National policymakers and state Medicaid leaders are paying greater attention to better management of long-term supports and services (LTSS). The reasons are obvious: aging of the baby boom population; severe fiscal pressures; the disproportionate costs of those with serious long-term conditions; an ongoing over-reliance on institutional care; and the fact that LTSS remains almost entirely in the unmanaged fee-for-service system. Yet an array of financial, administrative, bureaucratic, and political obstacles impede states from rebalancing their LTSS programs toward greater emphasis on home-and community-based alternatives.

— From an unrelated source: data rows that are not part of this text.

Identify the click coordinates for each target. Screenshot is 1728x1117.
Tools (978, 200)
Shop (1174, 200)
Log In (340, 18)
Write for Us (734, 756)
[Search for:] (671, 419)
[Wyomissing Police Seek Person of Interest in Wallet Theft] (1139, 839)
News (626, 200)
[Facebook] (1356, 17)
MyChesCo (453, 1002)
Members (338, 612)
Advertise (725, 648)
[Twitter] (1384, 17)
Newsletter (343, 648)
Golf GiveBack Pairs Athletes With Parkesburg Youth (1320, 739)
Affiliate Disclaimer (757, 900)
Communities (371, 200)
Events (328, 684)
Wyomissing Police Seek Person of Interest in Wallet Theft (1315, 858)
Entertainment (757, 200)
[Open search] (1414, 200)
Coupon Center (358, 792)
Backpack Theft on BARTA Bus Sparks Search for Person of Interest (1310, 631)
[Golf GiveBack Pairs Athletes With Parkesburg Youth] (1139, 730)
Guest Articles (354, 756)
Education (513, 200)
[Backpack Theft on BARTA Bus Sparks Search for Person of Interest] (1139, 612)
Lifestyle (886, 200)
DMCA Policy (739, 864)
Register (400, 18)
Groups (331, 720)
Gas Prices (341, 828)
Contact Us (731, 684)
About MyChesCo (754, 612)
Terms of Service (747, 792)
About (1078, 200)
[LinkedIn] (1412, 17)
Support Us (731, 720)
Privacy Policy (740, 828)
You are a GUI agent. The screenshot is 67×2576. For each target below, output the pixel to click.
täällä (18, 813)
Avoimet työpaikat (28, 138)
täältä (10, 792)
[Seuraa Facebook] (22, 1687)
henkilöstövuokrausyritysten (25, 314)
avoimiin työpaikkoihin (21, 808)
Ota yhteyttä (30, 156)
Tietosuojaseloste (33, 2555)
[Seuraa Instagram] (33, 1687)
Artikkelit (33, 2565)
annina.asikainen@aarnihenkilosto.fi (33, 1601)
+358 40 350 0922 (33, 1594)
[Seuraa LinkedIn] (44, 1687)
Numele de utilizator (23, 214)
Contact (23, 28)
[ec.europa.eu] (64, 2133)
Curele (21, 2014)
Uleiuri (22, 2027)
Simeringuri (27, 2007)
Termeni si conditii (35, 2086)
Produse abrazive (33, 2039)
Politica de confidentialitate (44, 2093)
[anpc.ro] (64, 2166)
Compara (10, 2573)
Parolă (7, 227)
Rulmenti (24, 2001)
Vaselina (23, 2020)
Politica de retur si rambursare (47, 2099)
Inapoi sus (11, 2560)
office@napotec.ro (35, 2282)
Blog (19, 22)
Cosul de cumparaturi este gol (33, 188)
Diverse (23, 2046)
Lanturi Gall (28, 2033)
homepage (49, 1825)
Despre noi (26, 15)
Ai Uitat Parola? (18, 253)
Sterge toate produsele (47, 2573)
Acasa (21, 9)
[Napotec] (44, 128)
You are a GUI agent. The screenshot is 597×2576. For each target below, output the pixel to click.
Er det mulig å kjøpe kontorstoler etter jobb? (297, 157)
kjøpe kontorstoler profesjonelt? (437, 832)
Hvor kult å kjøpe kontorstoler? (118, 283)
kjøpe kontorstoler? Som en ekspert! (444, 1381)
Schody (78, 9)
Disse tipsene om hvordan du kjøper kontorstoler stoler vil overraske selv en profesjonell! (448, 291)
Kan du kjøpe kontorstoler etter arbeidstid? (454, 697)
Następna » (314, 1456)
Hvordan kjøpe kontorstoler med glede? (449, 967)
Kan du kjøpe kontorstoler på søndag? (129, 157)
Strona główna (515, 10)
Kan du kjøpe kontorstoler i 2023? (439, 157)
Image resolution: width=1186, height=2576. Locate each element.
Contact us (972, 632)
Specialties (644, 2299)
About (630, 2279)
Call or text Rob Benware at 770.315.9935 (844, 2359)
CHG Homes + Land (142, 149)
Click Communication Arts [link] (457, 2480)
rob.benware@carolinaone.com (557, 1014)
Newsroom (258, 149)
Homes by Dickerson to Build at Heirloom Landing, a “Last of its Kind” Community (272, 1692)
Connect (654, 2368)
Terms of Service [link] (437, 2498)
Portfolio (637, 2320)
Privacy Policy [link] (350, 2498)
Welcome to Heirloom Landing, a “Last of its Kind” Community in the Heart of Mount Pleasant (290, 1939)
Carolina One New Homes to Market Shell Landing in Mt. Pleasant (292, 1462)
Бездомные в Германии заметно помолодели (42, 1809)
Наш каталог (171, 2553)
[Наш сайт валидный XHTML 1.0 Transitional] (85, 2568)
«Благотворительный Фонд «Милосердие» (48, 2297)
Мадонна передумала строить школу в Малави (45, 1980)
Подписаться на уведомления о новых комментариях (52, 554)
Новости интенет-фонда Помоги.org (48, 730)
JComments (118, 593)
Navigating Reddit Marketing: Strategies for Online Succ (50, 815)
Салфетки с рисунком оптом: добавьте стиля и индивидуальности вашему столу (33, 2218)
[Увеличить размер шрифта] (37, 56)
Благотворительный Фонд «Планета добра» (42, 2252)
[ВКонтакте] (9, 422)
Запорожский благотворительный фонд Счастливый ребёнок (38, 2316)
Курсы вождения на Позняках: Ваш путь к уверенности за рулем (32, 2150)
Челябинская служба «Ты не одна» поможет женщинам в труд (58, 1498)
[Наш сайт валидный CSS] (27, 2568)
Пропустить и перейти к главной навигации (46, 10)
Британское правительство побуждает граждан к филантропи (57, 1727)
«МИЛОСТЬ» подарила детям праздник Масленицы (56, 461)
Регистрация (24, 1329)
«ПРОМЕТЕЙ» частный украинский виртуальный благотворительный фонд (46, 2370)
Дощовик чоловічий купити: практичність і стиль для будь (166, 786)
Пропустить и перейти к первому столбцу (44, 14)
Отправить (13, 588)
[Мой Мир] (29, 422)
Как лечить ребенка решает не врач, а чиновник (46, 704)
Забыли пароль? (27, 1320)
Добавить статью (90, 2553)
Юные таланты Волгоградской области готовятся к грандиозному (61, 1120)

This brief outlines initial policy recommendations for reforming the nation’s Medicaid-funded LTSS system to support more cost-effective and consumer-oriented long-term care options.
It provides a useful summary for understanding:
- The current Medicaid long-term care environment;
- Legal, regulatory, and bureaucratic barriers to rebalancing LTSS;
- Promising solutions for rebalancing LTSS; and
- Policy recommendations for improving the Medicaid LTSS system.
Innovations in the Medicaid Continuum of Care Series
This brief is part of CHCS’ Innovations in the Medicaid Continuum of Care series, developed to help state and federal policymakers identify high-quality and cost-effective strategies for addressing the full range of clinical and long-term supports and services (LTSS) needs of Medicaid beneficiaries.